Hope. Christmas is full of Hope.

Ironically it is easy to be melancholy at Christmas time. Christmas is, at least in the Western world, a time for families, togetherness, celebrations over meals and for Christians, the time of the year to celebrate the birth of Jesus, the birth of God’s Son, Saviour and representative on this earth.

Perhaps melancholy at this time of year is not such a stretch. Families disperse for all sorts of reasons, beloved family members die, some people are more worried about their immediate financial or residential future to worry about what might be on their table at Christmas. There are some that will have been hurt by their experience with “religious people” and who have no need to be reminded by the occurrence of another religious festival.

Some may think that perhaps this melancholic phenomenon is a recent one. Say, latter 20th century recent, with all the family breakups, rabid consumerism and departure from “good old-fashioned values” that a modern age has brought.

I don’t believe it. Christmas for as long as it has been celebrated has occurred in Europe and North America as a mid-winter festival. The days are short, the weather is freezing. I bet there were big blizzard years when no one moved very far, long before snowed in airports became the bane of 21st century travellers. Cold weather, short days and a general lack of sunlight are not good for the healthiest of people let alone those who are biologically pre-disposed to depressive melancholy.

And yet. And yet. Human beings have survived several millenia despite inhospitable winter conditions. Although the origins of 25th December being the celebration of Christ’s birthday are uncertain, it has been noted that one explanation is that it is close to the date of pagan northern hemisphere winter solstice celebrations. Early Christian Church leaders were thought to want to draw the attention away from pagan celebrations towards the Christian faith. One way or another, Europeans in particular, in the depths of the hardest time of the year, were determined to celebrate getting half way through winter and started looking forward to longer and warmer days ahead. As the focus moved to the birth of Christ, there was similarly hope that from humble beginnings, Christ was destined to become Our Saviour for the eternal life ahead. Pagan or Christian, the message is one of hope. That better is ahead, whether temporal or eternal.

At least according to Western calendars, December is at the end of the year. Christmas is almost at the end of December. Human beings are wired to take notice of patterns, seasons and the tick over of time. With Christmas almost at the end of one year and with traditions of feasting and meeting up with extended family, what better time to also consider the year ahead? And the hope of a New Year is that its story is yet untold, there is the possibility of having dreams fulfilled, there is time to make new beginnings.

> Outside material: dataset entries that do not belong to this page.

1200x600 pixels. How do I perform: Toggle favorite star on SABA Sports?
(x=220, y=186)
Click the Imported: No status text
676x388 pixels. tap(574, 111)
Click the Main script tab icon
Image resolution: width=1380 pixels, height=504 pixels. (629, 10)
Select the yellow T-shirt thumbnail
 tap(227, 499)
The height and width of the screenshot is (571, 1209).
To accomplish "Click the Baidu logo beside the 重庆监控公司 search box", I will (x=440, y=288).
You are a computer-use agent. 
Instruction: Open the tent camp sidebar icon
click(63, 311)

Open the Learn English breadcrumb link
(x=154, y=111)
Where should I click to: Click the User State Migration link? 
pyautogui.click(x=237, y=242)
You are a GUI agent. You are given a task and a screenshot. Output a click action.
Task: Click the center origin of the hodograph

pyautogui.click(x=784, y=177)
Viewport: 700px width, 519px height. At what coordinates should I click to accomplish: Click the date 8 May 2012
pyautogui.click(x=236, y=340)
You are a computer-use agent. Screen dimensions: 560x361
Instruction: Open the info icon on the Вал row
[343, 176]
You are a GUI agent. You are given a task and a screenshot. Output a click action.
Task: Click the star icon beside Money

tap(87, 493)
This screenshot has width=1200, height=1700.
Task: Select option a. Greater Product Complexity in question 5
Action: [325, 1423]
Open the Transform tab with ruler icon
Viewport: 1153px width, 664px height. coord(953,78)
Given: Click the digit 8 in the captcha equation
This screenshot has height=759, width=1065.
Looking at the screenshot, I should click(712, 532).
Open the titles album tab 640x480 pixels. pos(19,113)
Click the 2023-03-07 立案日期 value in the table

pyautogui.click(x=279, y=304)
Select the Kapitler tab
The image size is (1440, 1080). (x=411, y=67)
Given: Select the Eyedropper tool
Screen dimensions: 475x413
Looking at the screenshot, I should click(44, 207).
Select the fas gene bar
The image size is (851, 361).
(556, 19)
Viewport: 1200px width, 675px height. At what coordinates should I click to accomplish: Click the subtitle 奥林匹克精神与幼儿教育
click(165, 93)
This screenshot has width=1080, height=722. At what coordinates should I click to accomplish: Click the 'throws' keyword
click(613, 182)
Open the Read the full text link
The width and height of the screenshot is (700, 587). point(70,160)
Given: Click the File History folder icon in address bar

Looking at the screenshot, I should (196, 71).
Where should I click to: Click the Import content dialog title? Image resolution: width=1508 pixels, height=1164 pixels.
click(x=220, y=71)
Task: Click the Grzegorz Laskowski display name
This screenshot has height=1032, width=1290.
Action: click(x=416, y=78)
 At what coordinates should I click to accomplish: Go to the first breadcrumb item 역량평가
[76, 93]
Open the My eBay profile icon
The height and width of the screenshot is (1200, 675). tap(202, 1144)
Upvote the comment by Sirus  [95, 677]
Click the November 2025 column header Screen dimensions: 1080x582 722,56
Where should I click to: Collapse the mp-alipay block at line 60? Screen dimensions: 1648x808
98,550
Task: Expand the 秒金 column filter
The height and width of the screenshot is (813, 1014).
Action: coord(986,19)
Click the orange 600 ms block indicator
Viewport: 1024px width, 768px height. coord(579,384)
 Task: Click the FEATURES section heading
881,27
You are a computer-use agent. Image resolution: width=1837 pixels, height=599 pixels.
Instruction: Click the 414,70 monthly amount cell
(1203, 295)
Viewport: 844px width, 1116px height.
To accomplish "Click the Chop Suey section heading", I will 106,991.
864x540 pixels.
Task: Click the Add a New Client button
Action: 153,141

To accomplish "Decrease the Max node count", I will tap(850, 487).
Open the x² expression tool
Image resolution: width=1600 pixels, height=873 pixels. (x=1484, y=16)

So while the approach of Christmas can be melancholy for those that cannot be with family, or will not enjoy a sumptuous feast, the New Year nevertheless beckons. Christmas, a mere week before the New Year, is a time for Christians to recall the birth of Christ the Saviour. For the Pagans, there is much to rejoice at having got at least half way through a tough winter (or trying summer)! For all it is a time to pause, to tell stories of the year gone by and to anticipate the year ahead.

However you look at it, Christmas heralds Hope, Christmas is full of Hope!